De Hugelino Comite de Pize

       Off the Erl Hugelyn of Pyze the langour
520Ther may no tonge telle for pitee.
But litel out of Pize stant a tour,
In whiche tour in prisoun put was he,
And with hym been his litel children thre,
The eldeste scarsly fyf yeer was of age.
525Allas, Fortune, it was greet crueltee
Swiche briddes for to putte in swiche a cage!
       Of Ugolino, Count of Pisa's woe
520No tongue can tell the half for hot pity.
Near Pisa stands a tower, and it was so
That to be there imprisoned doomed was he,
While with him were his little children three,
The eldest child was scarce five years of age.
525Alas, Fortune!

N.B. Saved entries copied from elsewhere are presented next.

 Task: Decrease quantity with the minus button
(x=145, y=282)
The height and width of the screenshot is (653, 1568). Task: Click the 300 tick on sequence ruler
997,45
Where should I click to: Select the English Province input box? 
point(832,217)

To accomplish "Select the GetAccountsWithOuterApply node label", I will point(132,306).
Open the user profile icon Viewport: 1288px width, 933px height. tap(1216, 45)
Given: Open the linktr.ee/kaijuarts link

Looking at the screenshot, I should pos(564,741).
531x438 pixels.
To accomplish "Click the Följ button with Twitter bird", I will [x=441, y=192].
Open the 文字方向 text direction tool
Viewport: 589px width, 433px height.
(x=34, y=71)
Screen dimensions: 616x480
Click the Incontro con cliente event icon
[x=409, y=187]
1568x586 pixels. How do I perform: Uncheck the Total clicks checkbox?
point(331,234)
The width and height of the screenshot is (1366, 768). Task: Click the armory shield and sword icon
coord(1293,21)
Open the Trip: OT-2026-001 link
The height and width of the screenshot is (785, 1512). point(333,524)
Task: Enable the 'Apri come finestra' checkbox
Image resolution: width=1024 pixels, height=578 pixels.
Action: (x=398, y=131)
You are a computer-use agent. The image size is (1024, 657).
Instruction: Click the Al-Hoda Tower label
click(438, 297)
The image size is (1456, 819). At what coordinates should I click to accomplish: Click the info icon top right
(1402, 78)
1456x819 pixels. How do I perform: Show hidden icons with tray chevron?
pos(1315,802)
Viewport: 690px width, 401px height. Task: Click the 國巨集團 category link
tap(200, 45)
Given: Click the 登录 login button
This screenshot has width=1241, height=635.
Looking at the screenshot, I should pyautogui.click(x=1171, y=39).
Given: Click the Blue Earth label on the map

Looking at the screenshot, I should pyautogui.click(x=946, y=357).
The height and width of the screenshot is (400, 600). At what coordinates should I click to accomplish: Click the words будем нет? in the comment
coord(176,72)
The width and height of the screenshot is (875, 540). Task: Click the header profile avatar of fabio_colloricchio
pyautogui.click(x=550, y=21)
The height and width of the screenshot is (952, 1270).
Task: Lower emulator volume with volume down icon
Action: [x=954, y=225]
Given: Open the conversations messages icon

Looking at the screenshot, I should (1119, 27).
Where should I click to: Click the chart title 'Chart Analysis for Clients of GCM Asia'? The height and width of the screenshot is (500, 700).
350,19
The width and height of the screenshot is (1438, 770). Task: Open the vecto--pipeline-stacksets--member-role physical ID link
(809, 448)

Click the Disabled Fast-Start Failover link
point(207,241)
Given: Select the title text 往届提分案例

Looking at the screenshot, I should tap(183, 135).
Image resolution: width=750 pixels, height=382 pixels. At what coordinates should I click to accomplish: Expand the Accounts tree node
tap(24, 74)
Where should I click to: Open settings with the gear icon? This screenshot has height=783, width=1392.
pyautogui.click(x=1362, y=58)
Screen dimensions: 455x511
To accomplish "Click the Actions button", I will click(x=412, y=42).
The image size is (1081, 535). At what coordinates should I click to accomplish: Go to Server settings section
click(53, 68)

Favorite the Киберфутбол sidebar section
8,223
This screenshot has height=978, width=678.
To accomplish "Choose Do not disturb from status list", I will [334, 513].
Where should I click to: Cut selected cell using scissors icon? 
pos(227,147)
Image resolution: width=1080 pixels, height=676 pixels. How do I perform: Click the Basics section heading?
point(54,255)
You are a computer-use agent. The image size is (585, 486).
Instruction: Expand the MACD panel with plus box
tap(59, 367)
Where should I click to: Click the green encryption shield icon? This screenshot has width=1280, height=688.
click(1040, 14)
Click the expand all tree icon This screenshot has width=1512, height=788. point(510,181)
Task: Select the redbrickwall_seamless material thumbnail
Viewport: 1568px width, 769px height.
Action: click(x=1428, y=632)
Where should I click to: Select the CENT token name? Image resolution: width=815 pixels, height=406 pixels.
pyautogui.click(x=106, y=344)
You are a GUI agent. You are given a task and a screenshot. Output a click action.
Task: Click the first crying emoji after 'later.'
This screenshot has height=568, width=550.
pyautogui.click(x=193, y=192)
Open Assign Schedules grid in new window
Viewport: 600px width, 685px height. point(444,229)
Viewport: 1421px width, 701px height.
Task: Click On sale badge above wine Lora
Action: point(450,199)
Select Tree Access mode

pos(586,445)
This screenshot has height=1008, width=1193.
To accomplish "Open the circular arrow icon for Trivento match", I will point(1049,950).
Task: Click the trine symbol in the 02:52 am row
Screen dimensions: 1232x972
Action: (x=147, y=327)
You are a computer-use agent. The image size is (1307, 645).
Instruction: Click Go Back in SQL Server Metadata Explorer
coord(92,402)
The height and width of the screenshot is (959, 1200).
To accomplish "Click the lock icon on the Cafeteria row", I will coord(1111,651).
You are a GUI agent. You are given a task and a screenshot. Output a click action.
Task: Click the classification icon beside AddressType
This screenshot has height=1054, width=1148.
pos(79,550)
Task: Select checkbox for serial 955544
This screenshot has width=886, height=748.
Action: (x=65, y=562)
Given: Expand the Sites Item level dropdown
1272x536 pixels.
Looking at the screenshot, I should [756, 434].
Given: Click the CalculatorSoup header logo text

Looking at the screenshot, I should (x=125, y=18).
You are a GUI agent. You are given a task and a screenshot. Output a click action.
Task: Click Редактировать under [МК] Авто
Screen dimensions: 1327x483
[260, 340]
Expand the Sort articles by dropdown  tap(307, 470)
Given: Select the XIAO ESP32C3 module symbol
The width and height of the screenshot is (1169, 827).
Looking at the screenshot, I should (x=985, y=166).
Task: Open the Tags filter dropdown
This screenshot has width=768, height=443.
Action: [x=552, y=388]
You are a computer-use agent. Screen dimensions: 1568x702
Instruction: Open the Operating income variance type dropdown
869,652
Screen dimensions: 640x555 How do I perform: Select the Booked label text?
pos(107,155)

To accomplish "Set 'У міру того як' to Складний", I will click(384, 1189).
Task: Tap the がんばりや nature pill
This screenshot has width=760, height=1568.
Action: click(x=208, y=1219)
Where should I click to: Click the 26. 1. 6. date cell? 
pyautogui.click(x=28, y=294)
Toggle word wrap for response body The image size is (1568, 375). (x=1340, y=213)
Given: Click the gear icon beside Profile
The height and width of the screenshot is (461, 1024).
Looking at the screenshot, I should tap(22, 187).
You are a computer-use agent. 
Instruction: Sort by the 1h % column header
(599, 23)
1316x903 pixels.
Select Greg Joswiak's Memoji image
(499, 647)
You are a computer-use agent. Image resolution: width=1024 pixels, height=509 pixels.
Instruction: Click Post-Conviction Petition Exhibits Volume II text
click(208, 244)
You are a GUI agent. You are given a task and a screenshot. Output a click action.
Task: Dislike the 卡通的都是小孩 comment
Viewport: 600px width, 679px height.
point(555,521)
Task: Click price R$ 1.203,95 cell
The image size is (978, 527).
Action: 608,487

It was great cruelty
To lock such birds into such a cage!

Dampned was he to dyen in that prisoun,
For Roger, which that Bisshop was of Pize,
Hadde on hym maad a fals suggestioun,
530Thurgh which the peple gan upon hym rise,
And putten hym to prisoun in swich wise
As ye han herd, and mete and drynke he hadde
So smal that wel unnethe it may suffise,
And therwithal it was ful povre and badde.
Condemned was he to die in that prison,
Since Ruggieri, Pisa's bishop, twice
Had lied, intrigued, and egged old passions on,
530Whereby the people did against him rise,
And thrust him into prison in such wise
As you have heard; and meat and drink he had
So little that it could not long suffice,
And was, moreover, very poor and bad.

535 And on a day bifil, that in that hour
Whan that his mete wont was to be broght,
The gayler shette the dores of the tour;
He herde it wel, but he spak right noght-
And in his herte anon ther fil a thoght,
540That they for hunger wolde doon hym dyen.
"Allas," quod he, "allas, that I was wroght!"
Therwith the teeris fillen from hise eyen.
535And on a day befell it, at the hour
When commonly to him his food was brought,
The gaoler shut the great doors of the tower.
He heard it well enough, but he said naught,
And to his heart at once there came the thought
540That they by hunger would leave him to die.
"Alas," said he, "that ever I was wrought!"
And thereupon the tears fell from his eye.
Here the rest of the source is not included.